A Cute Graffiti Art Cat to Brighten the Post.
Day 17 – 1/6/2026
“Circus and Cake”
Downplayed self‑care in society
Overworked, under‑lived lives….
Romanticized
You work a hundred hours a week…
Just to spend all your time off feeling weak.
You barely scrape by.
Yet you have the mind to brag
and boast.
Making the hours you waste working
a competition to make yourself feel better…
No matter how much you try to… disguise it
it’s true
They made the working-class slaves
Then we thanked them for it.
They took away the circus and the cake. And instead of throwing a fit…
we blamed each other for it
Poet’s Note
“Circus and Cake” a poem reflecting on distraction through comfort. Small pleasures and fleeting indulgences that can pacify people while systemic exploitation continues. The stolen “circus” and “cake” are symbols of joy and entertainment. Throughout history, government agencies have used bread and circuses to distract their citizens. Panem et circuses was the Latin term used to represent this. The poem highlights governmental distractions and questions readers in different ways.

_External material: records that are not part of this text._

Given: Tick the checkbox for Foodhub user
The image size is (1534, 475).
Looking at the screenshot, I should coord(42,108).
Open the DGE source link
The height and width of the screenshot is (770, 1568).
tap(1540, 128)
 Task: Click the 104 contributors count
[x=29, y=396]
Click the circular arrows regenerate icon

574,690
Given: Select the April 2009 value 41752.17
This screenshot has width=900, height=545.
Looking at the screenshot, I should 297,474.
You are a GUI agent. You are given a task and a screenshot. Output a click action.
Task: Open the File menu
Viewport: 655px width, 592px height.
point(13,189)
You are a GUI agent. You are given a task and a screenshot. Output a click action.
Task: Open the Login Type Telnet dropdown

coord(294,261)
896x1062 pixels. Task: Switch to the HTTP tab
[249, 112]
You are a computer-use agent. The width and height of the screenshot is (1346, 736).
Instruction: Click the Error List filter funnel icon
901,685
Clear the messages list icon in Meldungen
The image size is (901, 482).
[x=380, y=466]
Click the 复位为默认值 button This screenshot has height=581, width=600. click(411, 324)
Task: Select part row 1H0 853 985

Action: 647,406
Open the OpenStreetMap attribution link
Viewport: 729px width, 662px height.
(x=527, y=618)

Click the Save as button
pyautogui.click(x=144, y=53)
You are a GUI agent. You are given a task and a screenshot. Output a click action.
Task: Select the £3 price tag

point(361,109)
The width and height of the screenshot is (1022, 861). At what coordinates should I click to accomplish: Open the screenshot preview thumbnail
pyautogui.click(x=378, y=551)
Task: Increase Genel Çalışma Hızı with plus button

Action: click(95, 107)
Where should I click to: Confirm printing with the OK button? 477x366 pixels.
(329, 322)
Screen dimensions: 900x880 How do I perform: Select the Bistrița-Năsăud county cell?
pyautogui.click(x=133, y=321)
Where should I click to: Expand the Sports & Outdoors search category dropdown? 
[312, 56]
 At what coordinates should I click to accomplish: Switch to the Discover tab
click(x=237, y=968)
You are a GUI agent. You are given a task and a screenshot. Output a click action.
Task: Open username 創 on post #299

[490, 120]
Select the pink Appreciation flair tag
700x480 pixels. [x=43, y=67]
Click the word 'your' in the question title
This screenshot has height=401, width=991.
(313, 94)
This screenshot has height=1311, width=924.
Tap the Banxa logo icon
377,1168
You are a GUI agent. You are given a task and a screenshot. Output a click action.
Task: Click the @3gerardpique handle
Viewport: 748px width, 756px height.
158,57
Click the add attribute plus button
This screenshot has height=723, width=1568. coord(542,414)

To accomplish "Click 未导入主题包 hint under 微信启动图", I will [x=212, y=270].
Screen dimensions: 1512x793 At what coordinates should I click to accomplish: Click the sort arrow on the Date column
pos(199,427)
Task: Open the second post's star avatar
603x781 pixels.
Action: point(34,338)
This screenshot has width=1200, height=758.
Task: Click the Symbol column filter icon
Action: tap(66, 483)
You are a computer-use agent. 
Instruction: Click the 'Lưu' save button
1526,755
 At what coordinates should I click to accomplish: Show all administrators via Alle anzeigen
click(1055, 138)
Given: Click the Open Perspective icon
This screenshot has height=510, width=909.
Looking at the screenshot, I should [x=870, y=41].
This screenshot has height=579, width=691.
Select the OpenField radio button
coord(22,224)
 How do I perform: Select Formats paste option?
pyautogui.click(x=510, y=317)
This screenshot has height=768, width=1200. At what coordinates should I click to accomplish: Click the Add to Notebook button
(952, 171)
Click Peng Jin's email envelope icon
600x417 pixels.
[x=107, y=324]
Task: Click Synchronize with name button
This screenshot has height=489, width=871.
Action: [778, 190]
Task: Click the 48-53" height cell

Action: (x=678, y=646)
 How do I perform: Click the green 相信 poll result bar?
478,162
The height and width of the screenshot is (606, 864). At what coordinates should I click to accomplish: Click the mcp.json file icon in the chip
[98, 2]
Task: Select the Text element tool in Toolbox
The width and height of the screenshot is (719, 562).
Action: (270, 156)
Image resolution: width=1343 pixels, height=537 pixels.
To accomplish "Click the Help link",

What has changed in our society? We had our stability (bread, cake, food, etc) and entertainment (circus, distractions that are fun, etc) all but fully removed. Yet we remain distracted. Why?
View of West Virginia, Ohio, and the Ohio River from the Overlook In Wheeling, WV.
Day 18 – 1/7/2026
Prelude: Axton curated the piece below while sitting at Mount Wood Overlook in Wheeling, West Virginia. Also called the Castle Overlook or just the Overlook. At present time tourists and locals alike use this overlook for an array of things. Most visitors come for sightseeing, unique photography, and outdoor hangouts. Others are drawn to public murals created by the local Wheeling Art Commission. Urban-exploration also tops the list of reasons you’d find an individual visiting the overlook.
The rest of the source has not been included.